You thought this will be a bit more readable/obvious?

>   }
>   
>   void intel_engines_reset_default_submission(struct drm_i915_private *i915)
> @@ -1096,16 +1107,16 @@ void intel_engines_unpark(struct drm_i915_private *i915)
>    */
>   void intel_engine_lost_context(struct intel_engine_cs *engine)
>   {
> -	struct i915_gem_context *ctx;
> +	struct intel_context *ce;
>   
>   	lockdep_assert_held(&engine->i915->drm.struct_mutex);
>   
>   	engine->legacy_active_context = NULL;
>   	engine->legacy_active_ppgtt = NULL;
>   
> -	ctx = fetch_and_zero(&engine->last_retired_context);
> -	if (ctx)
> -		engine->context_unpin(engine, ctx);
> +	ce = fetch_and_zero(&engine->last_retired_context);
> +	if (ce)
> +		intel_context_unpin(ce);
>   }
>   
>   bool intel_engine_can_store_dword(struct intel_engine_cs *engine)
> diff --git a/drivers/gpu/drm/i915/intel_guc_ads.c b/drivers/gpu/drm/i915/intel_guc_ads.c
> index 334cb5202e1c..b8b4d346dd4d 100644
> --- a/drivers/gpu/drm/i915/intel_guc_ads.c
> +++ b/drivers/gpu/drm/i915/intel_guc_ads.c
> @@ -121,7 +121,7 @@ int intel_guc_ads_create(struct intel_guc *guc)
>   	 * to find it.
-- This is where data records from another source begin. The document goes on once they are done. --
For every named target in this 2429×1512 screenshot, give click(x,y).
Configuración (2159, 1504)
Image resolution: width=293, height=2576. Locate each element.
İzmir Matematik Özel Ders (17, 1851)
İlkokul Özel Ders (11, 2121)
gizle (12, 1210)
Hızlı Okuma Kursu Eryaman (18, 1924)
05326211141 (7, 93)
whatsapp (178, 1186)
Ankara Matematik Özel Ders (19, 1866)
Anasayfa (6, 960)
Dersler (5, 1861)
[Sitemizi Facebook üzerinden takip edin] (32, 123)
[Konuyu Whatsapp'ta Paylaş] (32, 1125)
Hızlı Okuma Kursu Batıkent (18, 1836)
Note that we have to skip our header (1 page),
>   	 * because our GuC shared data is there.
>   	 */
> -	kernel_ctx_vma = dev_priv->kernel_context->engine[RCS].state;
> +	kernel_ctx_vma = dev_priv->kernel_context->__engine[RCS].state;
>   	blob->ads.golden_context_lrca =
>   		intel_guc_ggtt_offset(guc, kernel_ctx_vma) + skipped_offset;
>   
> diff --git a/drivers/gpu/drm/i915/intel_guc_submission.c b/drivers/gpu/drm/i915/intel_guc_submission.c
> index 8527fa1f5c3e..2fe3f9daa56d 100644
> --- a/drivers/gpu/drm/i915/intel_guc_submission.c
> +++ b/drivers/gpu/drm/i915/intel_guc_submission.c
> @@ -362,7 +362,7 @@ static void guc_stage_desc_init(struct intel_guc *guc,
>   	desc->db_id = client->doorbell_id;
>   
>   	for_each_engine_masked(engine, dev_priv, client->engines, tmp) {
> -		struct intel_context *ce = &ctx->engine[engine->id];
> +		struct intel_context *ce = to_intel_context(ctx, engine);
>   		u32 guc_engine_id = engine->guc_id;
>   		struct guc_execlist_context *lrc = &desc->lrc[guc_engine_id];
>   
> @@ -511,9 +511,7 @@ static void guc_add_request(struct intel_guc *guc, struct i915_request *rq)
>   {
>   	struct intel_guc_client *client = guc->execbuf_client;
>   	struct intel_engine_cs *engine = rq->engine;
> -	u32 ctx_desc =
> -		lower_32_bits(intel_lr_context_descriptor(rq->gem_context,
> -							  engine));
> +	u32 ctx_desc = lower_32_bits(rq->hw_context->lrc_desc);

Ha...

>   	u32 ring_tail = intel_ring_set_tail(rq->ring, rq->tail) / sizeof(u64);
>   
>   	spin_lock(&client->wq_lock);
> @@ -551,8 +549,8 @@ static void inject_preempt_context(struct work_struct *work)
>   					     preempt_work[engine->id]);
>   	struct intel_guc_client *client = guc->preempt_client;
>   	struct guc_stage_desc *stage_desc = __get_stage_desc(client);
> -	u32 ctx_desc = lower_32_bits(intel_lr_context_descriptor(client->owner,
> -								 engine));
> +	u32 ctx_desc = lower_32_bits(to_intel_context(client->owner,
> +						      engine)->lrc_desc);

..hum.

>   	u32 data[7];
>   
>   	/*
> @@ -708,7 +706,7 @@ static void guc_dequeue(struct intel_engine_cs *engine)
>   		struct i915_request *rq, *rn;
>   
>   		list_for_each_entry_safe(rq, rn, &p->requests, sched.link) {
> -			if (last && rq->gem_context != last->gem_context) {
> +			if (last && rq->hw_context != last->hw_context) {

Same thing really since this is already per engine.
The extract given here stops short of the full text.